Nel metodo si critica l’utilizzo della decretazione d’urgenza. I nodi strutturali del processo di modernizzazione del nostro diritto del lavoro andrebbero affrontati in Parlamento, nell’ambito di un disegno organico di riforme e con un adeguato confronto con le forze sociali. Il tutto come se l’emergenza occupazionale ed il drastico deteriorarsi dei fondamentali economici di un Paese sull’orlo del fallimento non richiedano una svolta radicale. E, comunque, il confronto con le forze sociali c’è stato, almeno con quelle che il confronto lo intendono in modo costruttivo.
Quanto al merito si critica il rinvio alla contrattazione collettiva per l’introduzione di nuove e diverse regole nell’ambito della gestione dei rapporti di lavoro. La manovra non introduce alcune modifiche dirette al quadro legale vigente. Il decreto si limita ad offrire alle parti sociali la possibilità di intese modificative a livello aziendale o territoriale in materia di gestione del rapporto di lavoro.
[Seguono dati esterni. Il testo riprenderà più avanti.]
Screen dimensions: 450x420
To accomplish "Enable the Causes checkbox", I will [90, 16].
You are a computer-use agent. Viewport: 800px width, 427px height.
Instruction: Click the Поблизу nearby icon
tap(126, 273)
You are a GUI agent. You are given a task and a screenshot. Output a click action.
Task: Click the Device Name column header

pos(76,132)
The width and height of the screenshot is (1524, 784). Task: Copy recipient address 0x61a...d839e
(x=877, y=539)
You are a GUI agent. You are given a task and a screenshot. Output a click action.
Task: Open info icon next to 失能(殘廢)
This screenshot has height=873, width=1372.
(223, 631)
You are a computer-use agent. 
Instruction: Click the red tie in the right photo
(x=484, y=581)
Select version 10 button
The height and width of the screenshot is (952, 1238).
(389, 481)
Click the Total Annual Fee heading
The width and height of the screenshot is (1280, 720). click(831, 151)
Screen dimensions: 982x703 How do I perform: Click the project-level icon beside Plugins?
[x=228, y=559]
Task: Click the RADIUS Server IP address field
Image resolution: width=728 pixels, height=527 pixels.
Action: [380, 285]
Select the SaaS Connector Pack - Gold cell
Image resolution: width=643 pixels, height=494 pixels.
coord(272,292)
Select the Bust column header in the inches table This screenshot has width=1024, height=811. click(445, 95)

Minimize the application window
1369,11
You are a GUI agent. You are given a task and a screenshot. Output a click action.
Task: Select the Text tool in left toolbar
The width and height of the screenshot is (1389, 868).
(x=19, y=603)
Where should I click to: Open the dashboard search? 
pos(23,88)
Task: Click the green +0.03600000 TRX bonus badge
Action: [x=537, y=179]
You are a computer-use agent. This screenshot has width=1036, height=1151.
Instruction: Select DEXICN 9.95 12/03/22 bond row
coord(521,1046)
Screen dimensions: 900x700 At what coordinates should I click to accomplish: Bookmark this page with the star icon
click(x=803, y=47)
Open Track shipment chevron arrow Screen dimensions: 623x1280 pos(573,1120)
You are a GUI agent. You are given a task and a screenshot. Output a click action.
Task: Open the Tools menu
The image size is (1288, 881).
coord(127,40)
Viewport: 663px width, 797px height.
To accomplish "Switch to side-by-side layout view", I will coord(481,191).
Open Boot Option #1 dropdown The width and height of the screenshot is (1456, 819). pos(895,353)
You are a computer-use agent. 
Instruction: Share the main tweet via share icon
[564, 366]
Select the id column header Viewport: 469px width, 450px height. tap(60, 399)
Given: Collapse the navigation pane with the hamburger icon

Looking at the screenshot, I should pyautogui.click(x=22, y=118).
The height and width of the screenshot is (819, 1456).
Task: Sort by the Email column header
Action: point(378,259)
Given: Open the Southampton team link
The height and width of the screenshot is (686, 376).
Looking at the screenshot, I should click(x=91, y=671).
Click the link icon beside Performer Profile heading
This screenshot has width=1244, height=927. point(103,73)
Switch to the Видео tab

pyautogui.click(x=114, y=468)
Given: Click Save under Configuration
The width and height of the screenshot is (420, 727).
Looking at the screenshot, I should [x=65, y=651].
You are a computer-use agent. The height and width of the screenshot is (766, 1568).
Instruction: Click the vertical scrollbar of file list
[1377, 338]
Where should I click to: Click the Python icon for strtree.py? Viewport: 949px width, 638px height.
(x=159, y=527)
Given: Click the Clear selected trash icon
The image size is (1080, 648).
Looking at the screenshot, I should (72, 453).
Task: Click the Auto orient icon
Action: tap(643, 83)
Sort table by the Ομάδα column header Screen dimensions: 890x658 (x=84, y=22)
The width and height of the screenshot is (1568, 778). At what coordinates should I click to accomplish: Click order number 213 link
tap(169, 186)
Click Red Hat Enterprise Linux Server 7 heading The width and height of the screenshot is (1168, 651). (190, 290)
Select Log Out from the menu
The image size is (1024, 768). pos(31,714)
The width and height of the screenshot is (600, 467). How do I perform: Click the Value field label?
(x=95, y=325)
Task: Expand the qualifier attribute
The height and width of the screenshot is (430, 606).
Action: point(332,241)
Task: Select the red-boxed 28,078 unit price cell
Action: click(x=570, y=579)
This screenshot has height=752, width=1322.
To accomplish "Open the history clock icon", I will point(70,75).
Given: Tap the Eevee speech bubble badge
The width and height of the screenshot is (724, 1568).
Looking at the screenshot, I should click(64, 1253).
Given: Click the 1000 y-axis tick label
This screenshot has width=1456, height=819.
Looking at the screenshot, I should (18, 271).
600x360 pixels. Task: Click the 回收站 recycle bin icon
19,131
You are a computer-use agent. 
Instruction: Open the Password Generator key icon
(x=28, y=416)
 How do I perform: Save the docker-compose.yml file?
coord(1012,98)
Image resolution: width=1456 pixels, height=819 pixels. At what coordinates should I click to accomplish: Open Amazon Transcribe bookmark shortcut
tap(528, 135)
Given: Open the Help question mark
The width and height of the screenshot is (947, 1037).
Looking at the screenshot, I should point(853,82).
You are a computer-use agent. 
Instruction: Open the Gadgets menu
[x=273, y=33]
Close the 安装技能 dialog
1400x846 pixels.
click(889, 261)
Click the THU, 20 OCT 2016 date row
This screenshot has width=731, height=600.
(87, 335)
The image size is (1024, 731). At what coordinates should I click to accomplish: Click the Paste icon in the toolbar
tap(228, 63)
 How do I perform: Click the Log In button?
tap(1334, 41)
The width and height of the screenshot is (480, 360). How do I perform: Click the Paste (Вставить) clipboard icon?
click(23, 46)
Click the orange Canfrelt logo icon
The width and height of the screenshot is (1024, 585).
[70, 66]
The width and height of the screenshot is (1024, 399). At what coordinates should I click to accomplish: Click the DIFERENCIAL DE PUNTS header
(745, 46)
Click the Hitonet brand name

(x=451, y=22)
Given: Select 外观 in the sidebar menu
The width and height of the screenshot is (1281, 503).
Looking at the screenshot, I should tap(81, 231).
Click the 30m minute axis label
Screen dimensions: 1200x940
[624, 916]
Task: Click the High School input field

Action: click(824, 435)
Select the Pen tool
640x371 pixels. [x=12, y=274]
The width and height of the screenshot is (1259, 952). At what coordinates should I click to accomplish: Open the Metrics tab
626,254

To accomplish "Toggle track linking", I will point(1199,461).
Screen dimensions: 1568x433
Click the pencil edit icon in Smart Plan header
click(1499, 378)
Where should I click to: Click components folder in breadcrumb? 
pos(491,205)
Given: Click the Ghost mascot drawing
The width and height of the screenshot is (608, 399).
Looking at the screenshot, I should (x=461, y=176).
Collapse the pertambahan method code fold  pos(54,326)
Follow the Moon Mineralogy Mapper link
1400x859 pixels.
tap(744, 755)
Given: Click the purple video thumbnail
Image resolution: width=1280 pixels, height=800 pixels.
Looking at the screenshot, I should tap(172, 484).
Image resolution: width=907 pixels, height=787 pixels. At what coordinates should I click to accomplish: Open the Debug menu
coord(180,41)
Nulla di nuovo e nulla di così radicale da far temere, addirittura, attacchi ai diritti costituzionali del lavoro: la tecnica della delega legislativa alla contrattazione collettiva è da tempo collaudata ed era stata utilizzata anche, a suo tempo, dal ministro Treu.
Il duro confronto sull’articolo 8, enfatizzato dallo sciopero della CGIL del 6 settembre, ripropone l’estrema difficoltà di avviare un confronto pacato e costruttivo sulle riforme in materia di lavoro. La sola evocazione delle riforme del lavoro genera, a sinistra, una aprioristica chiusura a riccio in quella immediata criminalizzazione della flessibilità e anche nella criminalizzazione di chi queste riforme le sostiene.
La nuova normativa stabilisce che i contratti collettivi nazionali possano essere derogati, testualmente, da “contratti collettivi di lavoro sottoscritti a livello aziendale o territoriale da associazioni dei lavoratori comparativamente più rappresentative sul piano nazionale o territoriale, ovvero dalle loro rappresentanze sindacali operanti in azienda ai sensi della normativa di legge e degli accordi interconfederali vigenti, compreso l’accordo interconfederale del 28 giugno 2011”.
Difendere e rimanere ancorati sempre al passato significa una sola cosa: condannare il futuro dei nostri giovani, che sono sempre più penalizzati da un sistema ingessato. E’ fondamentale sostenere e incentivare la contrattazione collettiva di prossimità.
Per replicare a chi denuncia una destrutturazione del mercato del lavoro italiano e la brutale cancellazione dei diritti costituzionali, basta leggere proprio le poche righe contenute nel famigerato articolo 8 della manovra dove è scritto, in modo chiaro e inequivocabile, che i contratti collettivi non potranno mai cancellare una sola norma della Costituzione. Ma viene affidata ai sindacati più rappresentativi la possibilità di valutare, caso per caso, dove introdurre modifiche alle attuali normative se ciò è utile, o indispensabile, per creare maggiore occupazione, evitare il fallimento di un’azienda, incentivare nuovi investimenti stranieri, contrastare il lavoro nero; non è messo in discussione il sacrosanto principio di illegittimità di un licenziamento privo di giustificazioni, ed è coerente con l’intesa del 28 giugno firmata anche dalla CGIL.
La verità è che sono profondamente diverse le filosofie che si fronteggiano sui temi del lavoro ormai da un decennio: fra chi, conservatore nei fatti, alimenta il conflitto e chi, invece, lavora per relazioni industriali riformiste e partecipative, anche creando una rete di alleanze.